A troca de comando recente no PTB do Ceará é mais um exemplo de que o personalismo e suas conveniências imperam sobre uma agenda programática coerente

Legenda: Fellipe Cavalcante (direita), ao lado de Roberto Jefferson, foi alçado à presidência do PTB no Ceará por indicação do pai, Delegado Cavalcante
Foto: Reprodução

O cabo de guerra em torno de mais um partido político no Ceará escancara, mais uma vez, a fragilidade das agremiações partidárias na nossa democracia. É como um lembrete que vai e vem sempre que fica evidente que, ao servirem mais aos “donos” do que à sociedade, apequenam-se as instituições e, por isso, o propósito que têm de existir.

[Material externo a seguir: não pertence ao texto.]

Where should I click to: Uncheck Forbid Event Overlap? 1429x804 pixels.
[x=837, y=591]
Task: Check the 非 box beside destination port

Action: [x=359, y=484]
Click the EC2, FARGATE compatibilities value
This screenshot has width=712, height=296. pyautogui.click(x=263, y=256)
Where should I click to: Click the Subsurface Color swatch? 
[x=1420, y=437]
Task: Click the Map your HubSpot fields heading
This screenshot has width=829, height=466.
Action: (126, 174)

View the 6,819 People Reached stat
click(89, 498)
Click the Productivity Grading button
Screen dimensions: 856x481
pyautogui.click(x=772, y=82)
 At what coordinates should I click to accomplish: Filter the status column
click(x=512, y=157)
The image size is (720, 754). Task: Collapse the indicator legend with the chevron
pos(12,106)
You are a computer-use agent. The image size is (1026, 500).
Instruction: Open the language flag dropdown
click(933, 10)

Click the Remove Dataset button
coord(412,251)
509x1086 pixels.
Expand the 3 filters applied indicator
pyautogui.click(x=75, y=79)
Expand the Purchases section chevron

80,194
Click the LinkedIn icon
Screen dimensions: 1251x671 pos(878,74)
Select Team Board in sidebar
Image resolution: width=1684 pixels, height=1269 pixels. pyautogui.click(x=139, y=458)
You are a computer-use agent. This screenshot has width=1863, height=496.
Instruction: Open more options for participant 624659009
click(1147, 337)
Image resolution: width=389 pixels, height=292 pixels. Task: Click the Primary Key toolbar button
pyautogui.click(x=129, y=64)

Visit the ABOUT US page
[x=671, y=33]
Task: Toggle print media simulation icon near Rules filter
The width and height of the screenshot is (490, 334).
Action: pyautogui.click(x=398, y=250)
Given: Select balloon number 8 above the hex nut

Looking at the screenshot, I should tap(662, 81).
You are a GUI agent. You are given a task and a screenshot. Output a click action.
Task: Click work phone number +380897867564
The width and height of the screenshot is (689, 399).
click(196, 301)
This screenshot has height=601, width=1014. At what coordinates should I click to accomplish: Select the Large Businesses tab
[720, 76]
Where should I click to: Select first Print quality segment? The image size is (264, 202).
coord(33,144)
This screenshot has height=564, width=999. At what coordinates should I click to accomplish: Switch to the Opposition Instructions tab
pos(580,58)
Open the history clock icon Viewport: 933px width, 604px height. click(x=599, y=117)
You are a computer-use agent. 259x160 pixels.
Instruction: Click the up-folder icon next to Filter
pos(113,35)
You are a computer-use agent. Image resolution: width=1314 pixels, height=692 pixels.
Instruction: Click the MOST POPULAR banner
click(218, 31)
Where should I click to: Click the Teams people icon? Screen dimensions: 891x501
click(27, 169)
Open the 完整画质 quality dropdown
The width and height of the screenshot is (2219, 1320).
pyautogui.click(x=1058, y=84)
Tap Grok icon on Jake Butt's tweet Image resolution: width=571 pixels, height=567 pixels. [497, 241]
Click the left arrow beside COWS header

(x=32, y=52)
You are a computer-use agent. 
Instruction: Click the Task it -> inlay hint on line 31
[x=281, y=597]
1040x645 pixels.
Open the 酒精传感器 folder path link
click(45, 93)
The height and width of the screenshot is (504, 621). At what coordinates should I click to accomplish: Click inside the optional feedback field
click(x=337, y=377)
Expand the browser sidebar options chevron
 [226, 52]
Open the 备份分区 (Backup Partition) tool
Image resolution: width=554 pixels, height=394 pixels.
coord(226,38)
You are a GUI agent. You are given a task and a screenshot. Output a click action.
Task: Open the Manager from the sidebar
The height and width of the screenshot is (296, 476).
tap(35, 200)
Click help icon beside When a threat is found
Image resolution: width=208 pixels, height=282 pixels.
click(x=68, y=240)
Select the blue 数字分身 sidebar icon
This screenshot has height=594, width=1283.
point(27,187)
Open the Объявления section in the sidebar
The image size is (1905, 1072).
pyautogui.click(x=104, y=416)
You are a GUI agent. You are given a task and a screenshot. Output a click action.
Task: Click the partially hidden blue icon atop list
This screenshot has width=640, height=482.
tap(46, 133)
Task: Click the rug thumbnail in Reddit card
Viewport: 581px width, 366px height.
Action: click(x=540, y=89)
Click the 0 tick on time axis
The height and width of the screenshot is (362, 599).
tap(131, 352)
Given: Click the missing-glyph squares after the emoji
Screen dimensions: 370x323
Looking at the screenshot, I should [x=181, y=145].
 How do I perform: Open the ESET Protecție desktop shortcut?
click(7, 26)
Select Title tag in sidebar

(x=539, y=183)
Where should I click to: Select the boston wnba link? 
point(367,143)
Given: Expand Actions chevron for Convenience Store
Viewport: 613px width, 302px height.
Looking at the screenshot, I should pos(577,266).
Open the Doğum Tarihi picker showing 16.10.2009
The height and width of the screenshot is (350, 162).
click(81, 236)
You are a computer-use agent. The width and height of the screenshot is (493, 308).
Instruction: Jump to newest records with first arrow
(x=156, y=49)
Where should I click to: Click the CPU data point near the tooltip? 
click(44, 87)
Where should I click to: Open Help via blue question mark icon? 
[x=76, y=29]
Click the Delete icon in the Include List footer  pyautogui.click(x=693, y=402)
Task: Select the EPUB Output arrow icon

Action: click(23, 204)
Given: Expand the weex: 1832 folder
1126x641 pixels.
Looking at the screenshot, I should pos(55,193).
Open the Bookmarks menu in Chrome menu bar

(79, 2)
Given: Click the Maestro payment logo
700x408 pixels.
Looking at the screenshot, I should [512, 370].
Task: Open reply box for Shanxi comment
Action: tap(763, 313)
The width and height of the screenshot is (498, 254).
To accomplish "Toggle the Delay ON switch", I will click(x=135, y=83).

O embate da vez é pela presidência do PTB no Ceará. Numa troca de comando de cunho personalista, a legenda foi de um extremo a outro: da base aliada do governador Camilo Santana (PT) à oposição bolsonarista ao chefe do Executivo Estadual.    

A guinada é explicada, sobretudo, por quem comanda o partido atualmente em âmbito nacional. Por conveniência da onda na qual surfa Roberto Jefferson, o deputado federal Pedro Bezerra foi destituído da presidência estadual do PTB para dar lugar ao advogado Fellipe Cavalcante, filho do deputado estadual Delegado Cavalcante (PSL).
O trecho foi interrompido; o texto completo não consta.